◆ Work request
For this exercise, copy all the data exactly and include none of the pictures.

◆ Records provided

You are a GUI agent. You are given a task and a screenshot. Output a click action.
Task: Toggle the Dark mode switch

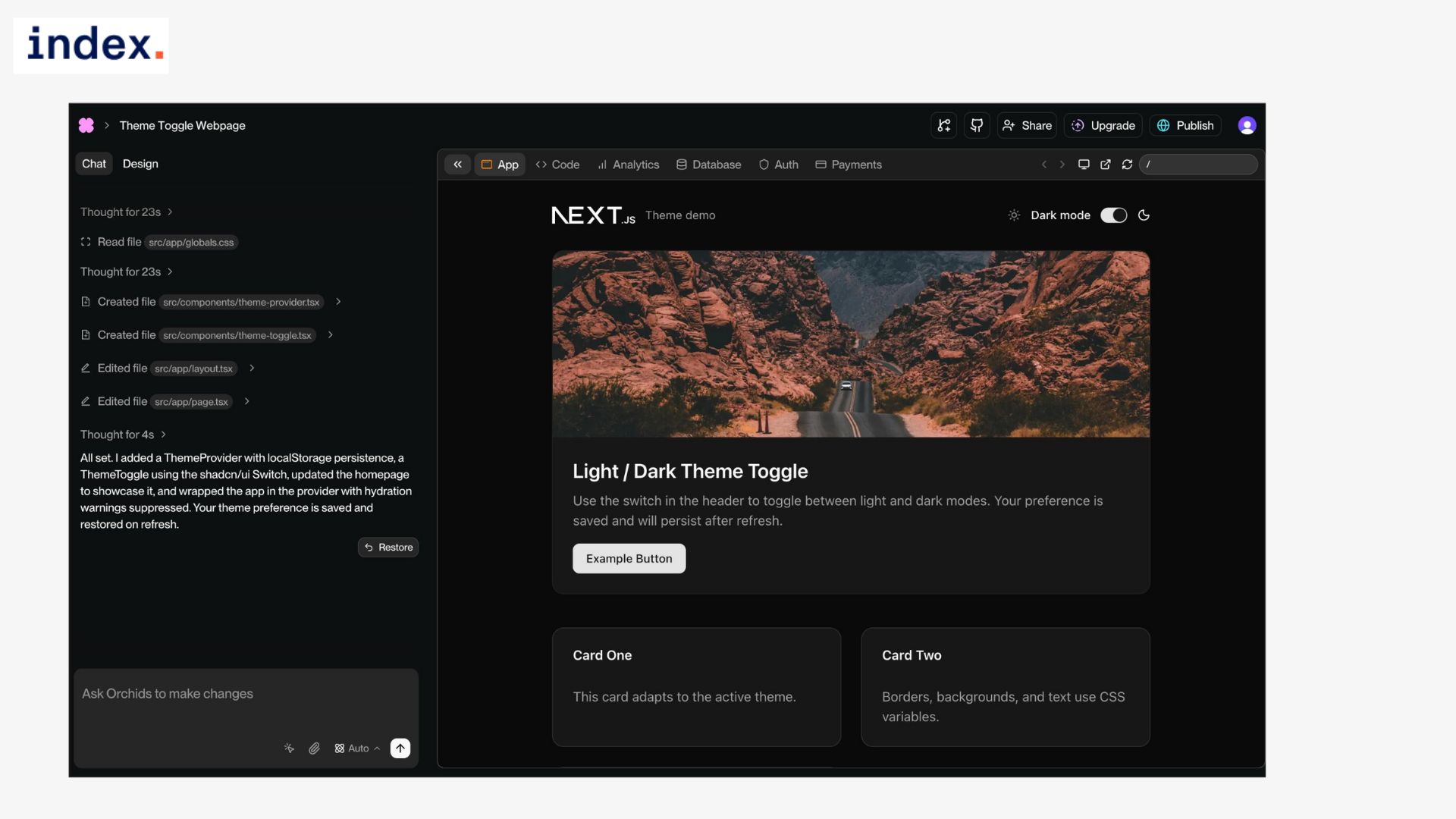(1113, 215)
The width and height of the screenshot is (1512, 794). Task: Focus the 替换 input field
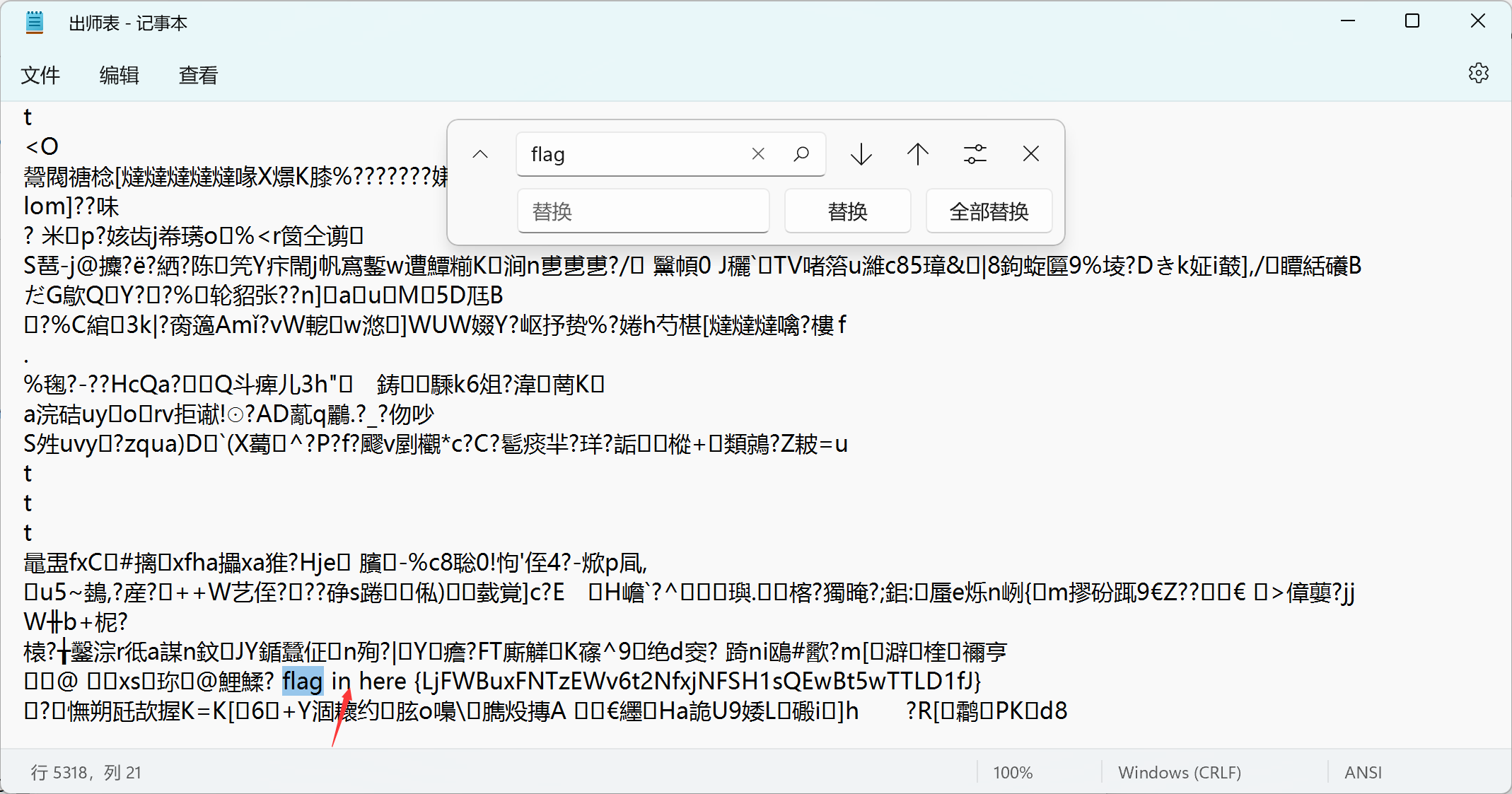[642, 211]
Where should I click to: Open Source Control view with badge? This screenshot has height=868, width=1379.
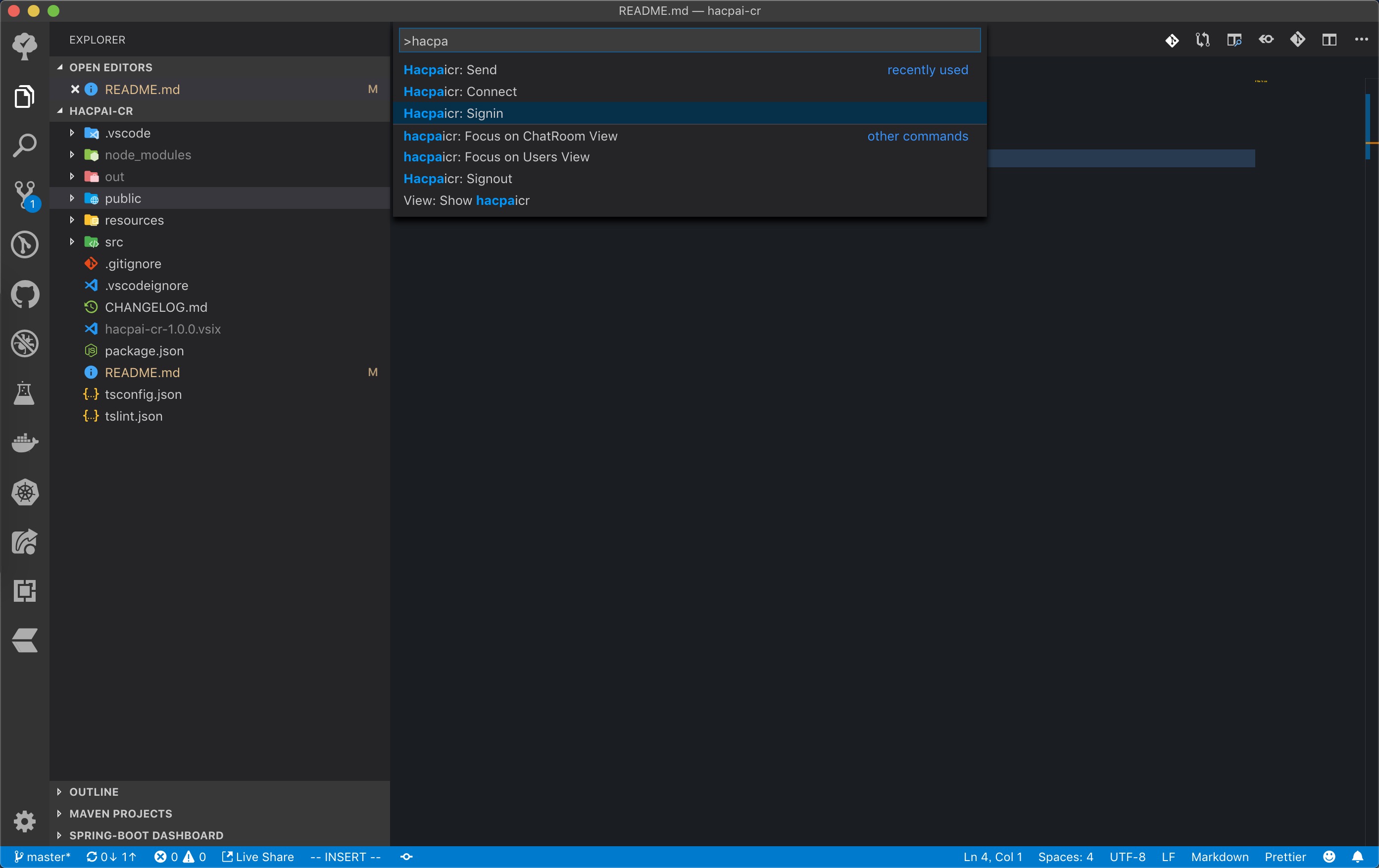tap(25, 194)
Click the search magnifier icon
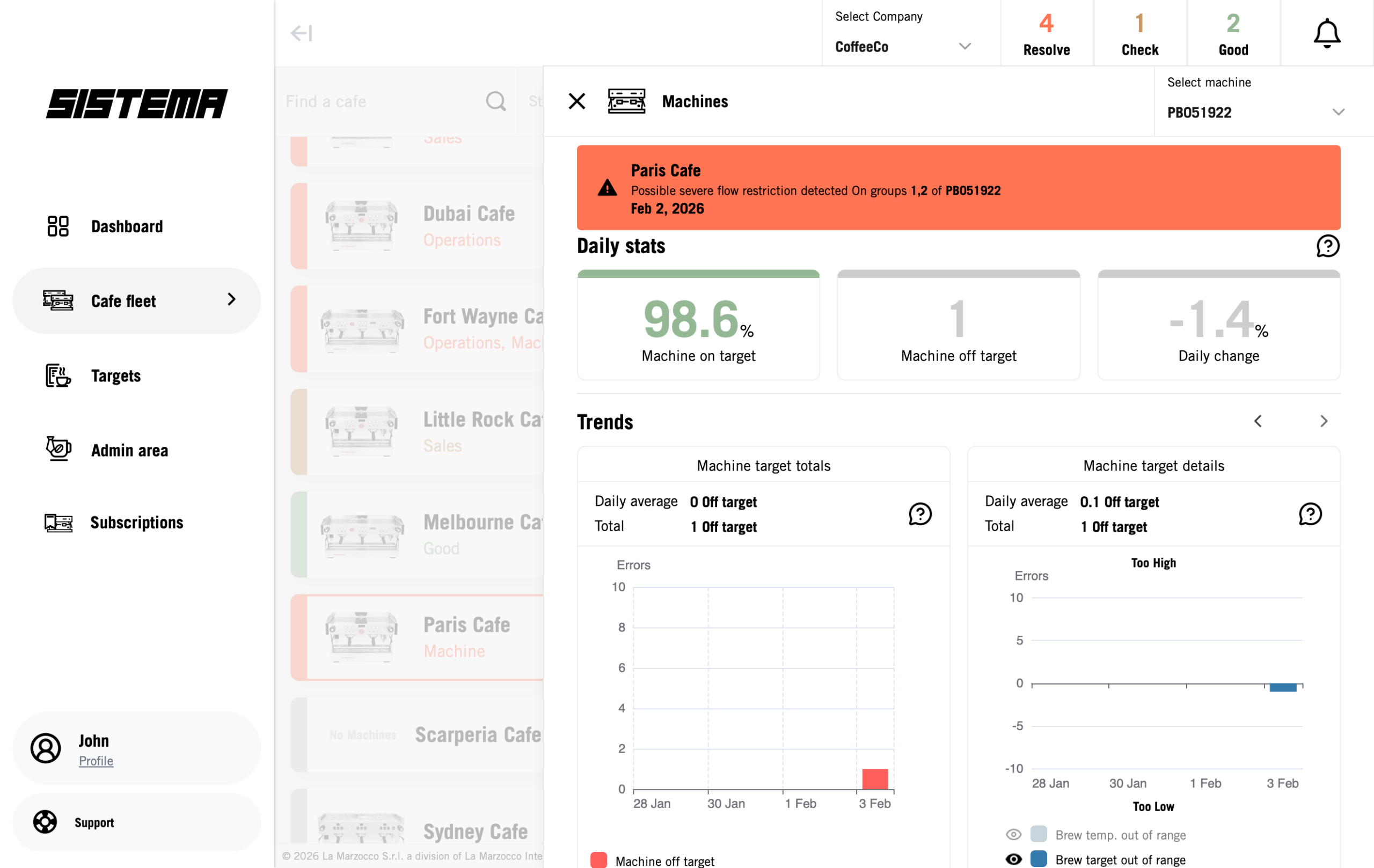1374x868 pixels. (495, 101)
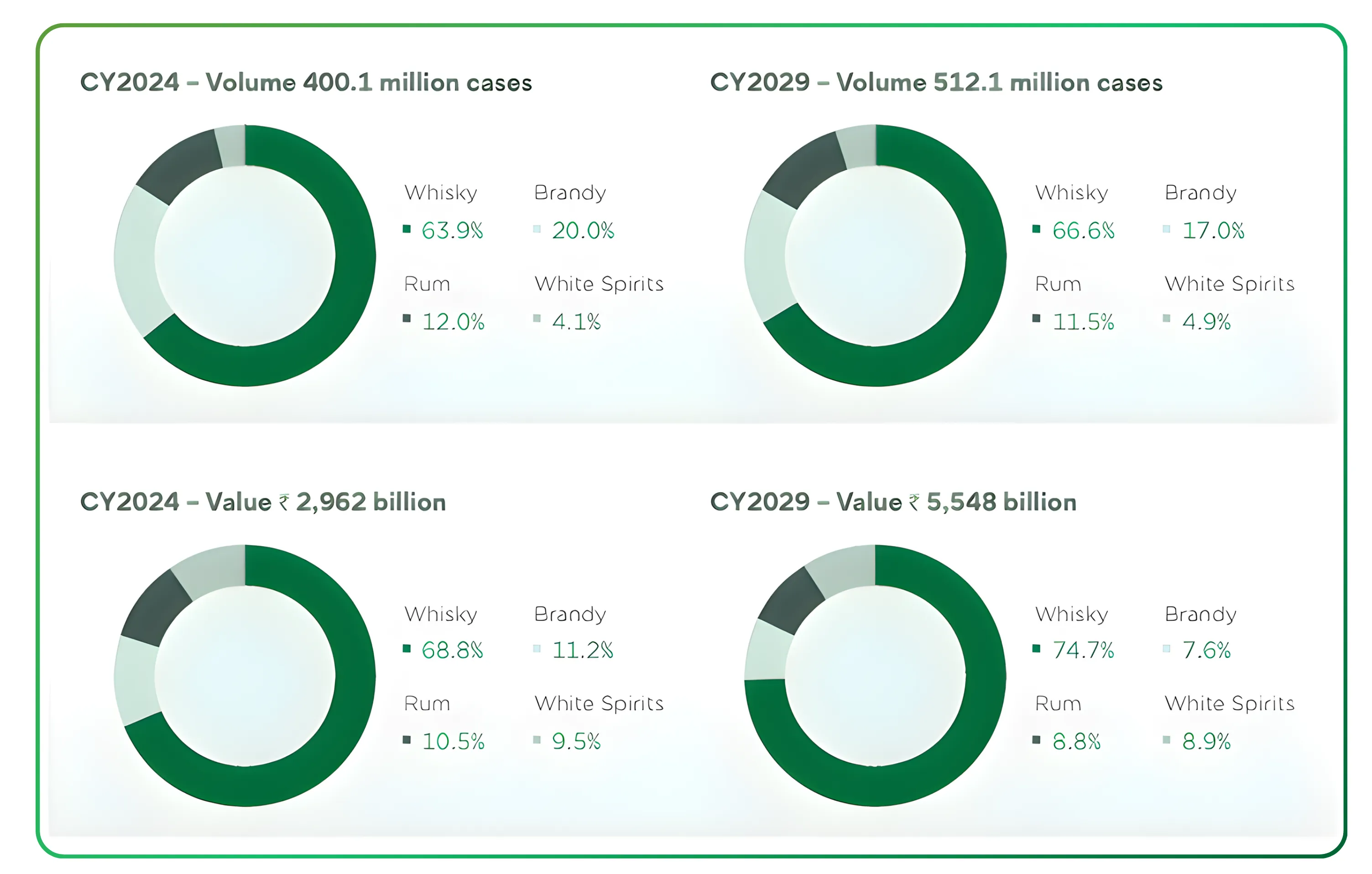Click the CY2024 Value Brandy legend swatch
The height and width of the screenshot is (874, 1372).
[537, 648]
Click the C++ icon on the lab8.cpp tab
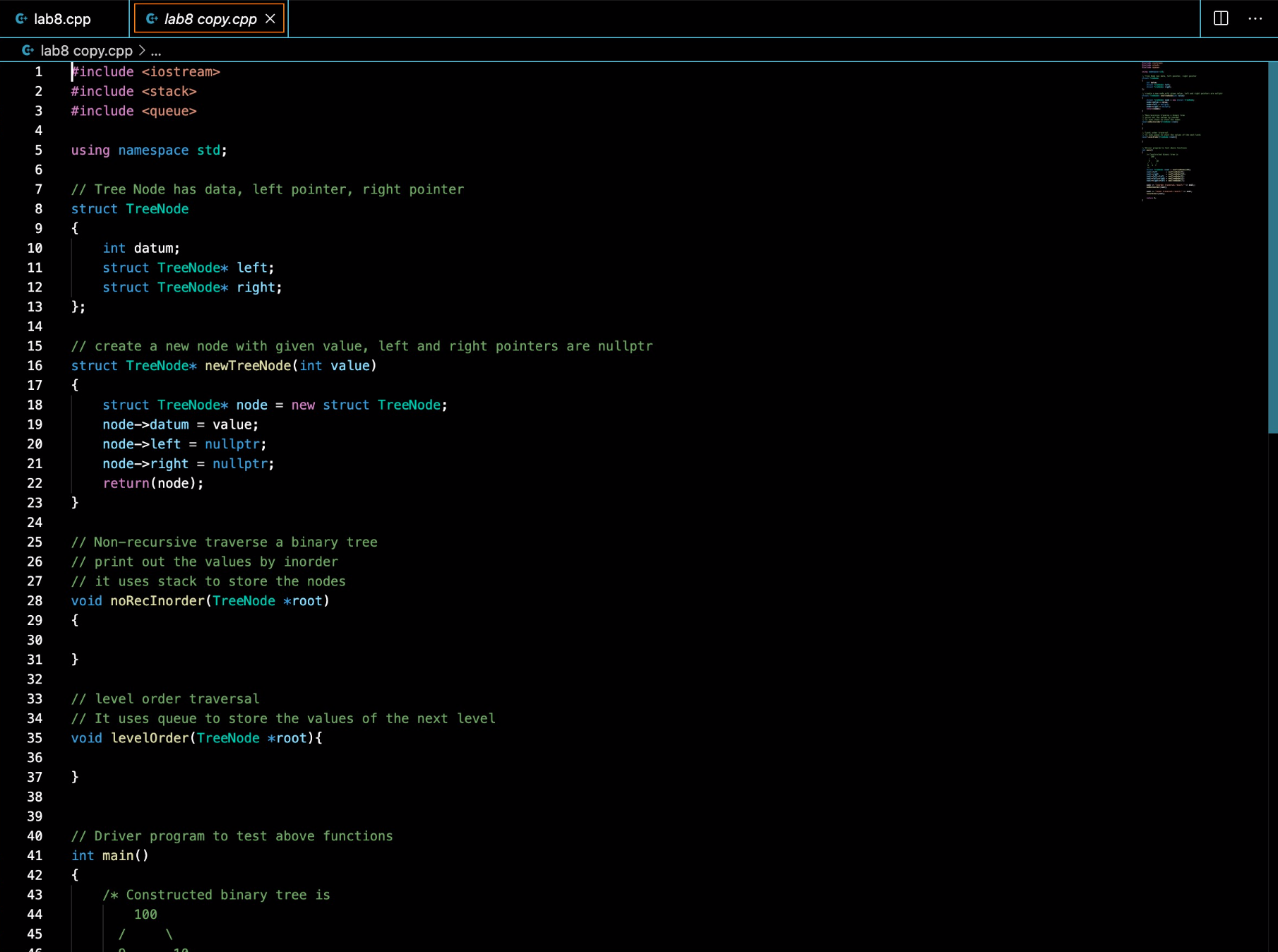This screenshot has height=952, width=1278. [20, 18]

◆ Reply
You are a GUI agent. You are given a task and a screenshot. Output a click action.
Task: Toggle the Dark mode switch

(1113, 215)
The width and height of the screenshot is (1512, 794). Task: Focus the 替换 input field
[642, 211]
Where should I click to: Open Source Control view with badge? This screenshot has height=868, width=1379.
tap(25, 194)
Click the search magnifier icon
1374x868 pixels. (495, 101)
Click the CY2024 Value Brandy legend swatch
The height and width of the screenshot is (874, 1372).
[537, 648]
Click the C++ icon on the lab8.cpp tab
This screenshot has height=952, width=1278. [20, 18]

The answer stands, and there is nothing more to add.